The KijiMR framework provides command line tools to submit and monitor MapReduce jobs.

Overview of available tools

KijiMR provides the following command line tools: * kiji bulk-import: runs a bulk-importer job that imports data from an external data source into a Kiji table. * kiji produce: runs a producer job. * kiji gather: runs a gatherer job that processes the rows from a Kiji table and writes files, optionally using a reducer. * kiji bulk-load: bulk-loads the HFile output of a job into a KijiTable. * kiji mapreduce: runs an arbitrary Map/Reduce job using Kiji mappers and reducers. * kiji job-history: retrieve information about jobs previously run through kiji if enabled.

Using common-flags

Kiji commands bulk-import, produce and gather all recognize the following flags:

  • --kvstores=/path/to/store-specifications.xml: specifies the path of XML file describing the key/value stores used by the job.

  • --lib=/path/to/jars-directory/: specifies a directory of jar files that contain user code.

  • --start-row= and --limit-row=: Restrict the range of rows to scan through. The start row is included in the scan while the limit row is excluded. Start and limit rows are expressed in the same way as --entity-id for kiji get. For example as HBase encoded rows: --start-row='hex:0088deadbeef' or --limit-row='utf8:the row key in UTF8'.

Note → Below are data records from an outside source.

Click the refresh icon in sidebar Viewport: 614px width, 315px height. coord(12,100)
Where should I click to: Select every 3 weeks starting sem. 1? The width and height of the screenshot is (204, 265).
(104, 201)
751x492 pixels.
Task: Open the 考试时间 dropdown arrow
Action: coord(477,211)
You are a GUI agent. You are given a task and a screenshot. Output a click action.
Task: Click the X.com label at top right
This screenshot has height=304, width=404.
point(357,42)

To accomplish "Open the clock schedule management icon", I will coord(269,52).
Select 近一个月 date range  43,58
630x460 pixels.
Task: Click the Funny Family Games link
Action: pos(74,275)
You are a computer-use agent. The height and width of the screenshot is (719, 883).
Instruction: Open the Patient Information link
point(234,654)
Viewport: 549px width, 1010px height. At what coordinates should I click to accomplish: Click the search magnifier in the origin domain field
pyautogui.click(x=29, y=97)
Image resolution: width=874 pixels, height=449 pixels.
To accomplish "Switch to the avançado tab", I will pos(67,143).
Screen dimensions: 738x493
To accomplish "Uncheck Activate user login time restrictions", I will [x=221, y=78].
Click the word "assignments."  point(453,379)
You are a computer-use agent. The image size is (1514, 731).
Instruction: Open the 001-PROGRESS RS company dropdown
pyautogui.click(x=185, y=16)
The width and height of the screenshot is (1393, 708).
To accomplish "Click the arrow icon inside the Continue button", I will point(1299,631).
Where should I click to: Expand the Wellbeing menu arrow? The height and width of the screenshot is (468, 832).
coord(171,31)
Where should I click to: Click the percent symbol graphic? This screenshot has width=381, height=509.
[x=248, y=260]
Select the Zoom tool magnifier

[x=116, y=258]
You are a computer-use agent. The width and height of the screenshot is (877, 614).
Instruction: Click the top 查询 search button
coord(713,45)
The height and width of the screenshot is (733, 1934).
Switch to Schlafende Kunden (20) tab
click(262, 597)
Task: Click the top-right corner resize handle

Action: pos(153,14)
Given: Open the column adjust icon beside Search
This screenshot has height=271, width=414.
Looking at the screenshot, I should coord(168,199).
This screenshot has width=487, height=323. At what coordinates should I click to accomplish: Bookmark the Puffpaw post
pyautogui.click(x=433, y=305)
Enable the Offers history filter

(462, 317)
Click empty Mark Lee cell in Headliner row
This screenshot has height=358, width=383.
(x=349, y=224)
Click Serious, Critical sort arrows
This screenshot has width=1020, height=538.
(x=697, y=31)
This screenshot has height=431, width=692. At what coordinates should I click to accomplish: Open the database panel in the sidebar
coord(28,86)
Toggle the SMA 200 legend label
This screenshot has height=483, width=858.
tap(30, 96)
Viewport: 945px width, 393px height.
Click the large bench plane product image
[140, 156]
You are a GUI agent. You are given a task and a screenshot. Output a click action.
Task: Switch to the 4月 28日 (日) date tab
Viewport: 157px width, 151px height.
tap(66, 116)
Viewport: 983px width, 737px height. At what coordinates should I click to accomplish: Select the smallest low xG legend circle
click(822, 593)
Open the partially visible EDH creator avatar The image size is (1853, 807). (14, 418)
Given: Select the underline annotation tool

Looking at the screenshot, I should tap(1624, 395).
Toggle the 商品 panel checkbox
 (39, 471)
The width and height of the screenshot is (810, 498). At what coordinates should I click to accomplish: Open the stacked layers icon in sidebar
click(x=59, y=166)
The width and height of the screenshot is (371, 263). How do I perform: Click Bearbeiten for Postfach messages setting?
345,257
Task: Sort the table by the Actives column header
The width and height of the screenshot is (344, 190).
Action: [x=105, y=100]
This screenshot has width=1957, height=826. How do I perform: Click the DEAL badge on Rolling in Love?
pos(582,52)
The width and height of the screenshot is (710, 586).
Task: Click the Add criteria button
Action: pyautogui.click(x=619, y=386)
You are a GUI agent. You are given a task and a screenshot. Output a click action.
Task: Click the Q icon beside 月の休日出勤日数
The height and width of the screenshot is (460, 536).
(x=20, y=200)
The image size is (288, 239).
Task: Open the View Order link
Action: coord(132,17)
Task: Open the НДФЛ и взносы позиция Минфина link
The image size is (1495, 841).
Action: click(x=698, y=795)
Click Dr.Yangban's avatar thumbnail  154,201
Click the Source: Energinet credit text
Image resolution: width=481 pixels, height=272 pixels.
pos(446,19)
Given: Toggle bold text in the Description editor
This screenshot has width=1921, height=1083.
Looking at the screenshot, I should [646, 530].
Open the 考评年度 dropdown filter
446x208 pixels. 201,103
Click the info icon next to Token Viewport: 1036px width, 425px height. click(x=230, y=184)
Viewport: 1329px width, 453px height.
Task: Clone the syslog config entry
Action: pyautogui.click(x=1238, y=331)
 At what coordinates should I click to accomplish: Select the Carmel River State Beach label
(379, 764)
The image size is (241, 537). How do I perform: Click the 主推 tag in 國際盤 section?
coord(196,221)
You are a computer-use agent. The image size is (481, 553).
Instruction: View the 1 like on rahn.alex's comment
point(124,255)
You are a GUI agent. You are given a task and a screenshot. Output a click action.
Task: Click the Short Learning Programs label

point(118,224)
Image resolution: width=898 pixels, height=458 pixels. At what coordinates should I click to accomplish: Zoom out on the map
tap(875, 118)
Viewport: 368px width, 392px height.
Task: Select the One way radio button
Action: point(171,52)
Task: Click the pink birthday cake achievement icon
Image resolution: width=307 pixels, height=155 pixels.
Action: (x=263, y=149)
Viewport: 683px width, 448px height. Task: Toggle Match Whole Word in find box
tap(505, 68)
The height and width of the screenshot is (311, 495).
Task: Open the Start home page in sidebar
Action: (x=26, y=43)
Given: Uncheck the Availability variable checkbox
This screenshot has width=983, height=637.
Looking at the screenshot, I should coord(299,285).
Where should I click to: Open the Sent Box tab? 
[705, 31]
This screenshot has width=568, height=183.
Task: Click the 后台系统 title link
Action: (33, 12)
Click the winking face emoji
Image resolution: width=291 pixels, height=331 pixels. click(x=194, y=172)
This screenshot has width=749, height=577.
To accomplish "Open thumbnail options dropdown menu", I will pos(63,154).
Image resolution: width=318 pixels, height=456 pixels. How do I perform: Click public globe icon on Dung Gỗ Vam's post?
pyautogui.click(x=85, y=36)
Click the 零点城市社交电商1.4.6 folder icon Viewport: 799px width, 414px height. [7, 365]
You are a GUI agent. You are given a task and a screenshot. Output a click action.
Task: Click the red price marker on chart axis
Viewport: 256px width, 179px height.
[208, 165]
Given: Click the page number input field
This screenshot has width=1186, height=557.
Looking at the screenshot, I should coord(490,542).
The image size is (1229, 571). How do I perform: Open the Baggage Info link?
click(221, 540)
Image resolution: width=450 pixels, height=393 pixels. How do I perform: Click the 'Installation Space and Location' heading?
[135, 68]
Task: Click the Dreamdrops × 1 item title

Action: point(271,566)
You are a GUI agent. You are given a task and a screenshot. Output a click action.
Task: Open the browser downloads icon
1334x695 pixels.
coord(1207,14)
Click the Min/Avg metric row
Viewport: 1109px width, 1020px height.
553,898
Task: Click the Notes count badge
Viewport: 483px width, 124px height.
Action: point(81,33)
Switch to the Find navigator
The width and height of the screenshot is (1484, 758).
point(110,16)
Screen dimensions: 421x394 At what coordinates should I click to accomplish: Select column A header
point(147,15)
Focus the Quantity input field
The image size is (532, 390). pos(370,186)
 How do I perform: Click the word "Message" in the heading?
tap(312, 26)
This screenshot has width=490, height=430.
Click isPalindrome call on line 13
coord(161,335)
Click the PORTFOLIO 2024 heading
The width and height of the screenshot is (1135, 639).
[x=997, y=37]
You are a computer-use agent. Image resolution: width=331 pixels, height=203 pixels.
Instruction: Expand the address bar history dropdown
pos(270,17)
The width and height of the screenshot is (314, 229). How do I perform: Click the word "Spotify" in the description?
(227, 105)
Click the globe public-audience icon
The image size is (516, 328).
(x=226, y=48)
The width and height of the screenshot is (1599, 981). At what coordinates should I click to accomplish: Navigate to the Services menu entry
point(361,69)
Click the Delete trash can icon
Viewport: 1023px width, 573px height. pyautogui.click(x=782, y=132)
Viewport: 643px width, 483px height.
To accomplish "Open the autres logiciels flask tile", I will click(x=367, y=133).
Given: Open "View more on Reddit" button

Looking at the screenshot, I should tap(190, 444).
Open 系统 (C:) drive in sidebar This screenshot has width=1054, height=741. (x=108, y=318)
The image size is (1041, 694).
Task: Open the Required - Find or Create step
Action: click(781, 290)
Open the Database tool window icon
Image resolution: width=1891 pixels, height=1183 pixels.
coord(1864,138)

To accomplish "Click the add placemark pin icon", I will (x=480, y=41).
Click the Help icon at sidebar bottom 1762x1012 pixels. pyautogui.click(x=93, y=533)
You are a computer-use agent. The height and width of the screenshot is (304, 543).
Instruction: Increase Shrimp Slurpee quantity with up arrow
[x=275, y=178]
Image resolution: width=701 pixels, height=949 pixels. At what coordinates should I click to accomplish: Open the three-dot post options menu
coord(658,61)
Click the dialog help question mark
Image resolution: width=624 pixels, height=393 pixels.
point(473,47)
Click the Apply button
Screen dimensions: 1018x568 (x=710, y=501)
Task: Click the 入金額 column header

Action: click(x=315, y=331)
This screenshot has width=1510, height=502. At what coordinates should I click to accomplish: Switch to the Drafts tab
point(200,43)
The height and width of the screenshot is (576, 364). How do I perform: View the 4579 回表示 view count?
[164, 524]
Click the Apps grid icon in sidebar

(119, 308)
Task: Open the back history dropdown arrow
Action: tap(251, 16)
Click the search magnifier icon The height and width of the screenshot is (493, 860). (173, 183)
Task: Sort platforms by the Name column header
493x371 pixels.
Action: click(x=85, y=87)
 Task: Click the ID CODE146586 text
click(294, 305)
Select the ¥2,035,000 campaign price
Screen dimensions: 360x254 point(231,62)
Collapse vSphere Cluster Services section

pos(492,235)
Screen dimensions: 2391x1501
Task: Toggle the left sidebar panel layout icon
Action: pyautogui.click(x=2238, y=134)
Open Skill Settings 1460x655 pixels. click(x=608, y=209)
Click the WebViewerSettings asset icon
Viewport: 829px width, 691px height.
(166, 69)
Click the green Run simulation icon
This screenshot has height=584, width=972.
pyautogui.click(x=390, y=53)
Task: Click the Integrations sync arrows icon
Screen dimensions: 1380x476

Bulk importers must specify the name of the class providing the bulk-import logic:

  • --importer=java.package.BulkImporterClassName: specifies the KijiBulkImporter class to use.

Producers must specify the name of the class providing the producers logic:

  • --producer=java.package.ProducerClassName: specifies the KijiProducer class to use.

Gatherer must specify the name of the class providing the gathering logic, and optionally a reducing logic:

  • --gatherer=java.package.GathererClassName: specifies the KijiGatherer class to use.

  • --combiner=java.package.CombinerClassName: optionally specifies a Combiner class to use.

  • --reducer=java.package.ReducerClassName: optionally specifies a Reducer class to use.

Input/output formats

Jobs inputs and outputs are specified with the following flags:

  • --input=...: specifies the input of the job.

    The job input specification is formatted as --input="format= ...". Kiji recognizes the following job input formats:

    • avro: job input is an Avro container file, each input record is a pair (Avro key, NullWritable).

    • avrokv: job input is an Avro container file for key/value generic records.

    • htable: job input is an HTable, each input record is a pair (HBase row key, HBase Result). The address of the HBase cluster is pull from the local job configuration (ie. from the HBase configuration available on the classpath). Example: --input="format=htable htable=htable-table-name".

    • kiji: job input is a Kiji table, each input record is a pair (row entity ID, KijiRowData). Example: --input="format=kiji table=kiji://.env/default/input_table".

    • seq: job input is a Hadoop sequence file. Example: --input="format=seq file=hdfs://dfsmaster:9000/path/to/sequence-file/".

    • small-text-files: job input is a set of small text files, each input record is a pair (text file path, text file content). Example: --input="format=small-text-files file=hdfs://dfsmaster:9000/path/to/text-files/".

    • text: job input is a text file, each input record is a pair (position in the text file, line of text). Example: --input="format=text file=hdfs://dfsmaster:9000/path/to/text-file/".

    • xml: job input is an xml file, each input record is all data between a specified open and close tag. Example: --input=format=xml file=hdfs://dfsmaster:9000/path/to/xml-file/".

  • --output=...: specifies the output of the job.

    The job specification is formatted as: --output="format= nsplits=N ...". Kiji recognizes the following job output formats:

    • avro: job output is an Avro container file, each output record is a pair (Avro key, NullWritable).

    • avrokv: job output is an Avro container file with key/value generic records.

    • hfile: job output is an HFile that will be bulk-loaded into a Kiji table. Example: --output="format=hfile nsplits=10 table=kiji://.env/default/target_table file=hdfs://dfsmaster:9000/path/to/hfile/".

    • kiji: job output is a Kiji table. The use of this job output should be limited to development only and should not be used in production as it may incur high load on the target HBase cluster. The exception is producers, whose input and output must be the same kiji table. Example: --output="format=kiji nsplits=10 table=kiji://.env/default/target_table".

    • map: job output is a Hadoop map file. Example: --output="format=map nsplits=10 file=hdfs://dfsmaster:9000/path/to/map-file/".

    • seq: job output is a Hadoop sequence file. Example: --output="format=seq nsplits=10 file=hdfs://dfsmaster:9000/path/to/sequence-file/".

    • text: job output is a text file; each (key, value) record is written to a text file with a separator (via the configuration parameter "mapred.textoutputformat.separator", which defaults to TAB) and a new line. Example: --output="format=text nsplits=10 file=hdfs://dfsmaster:9000/path/to/text-file/".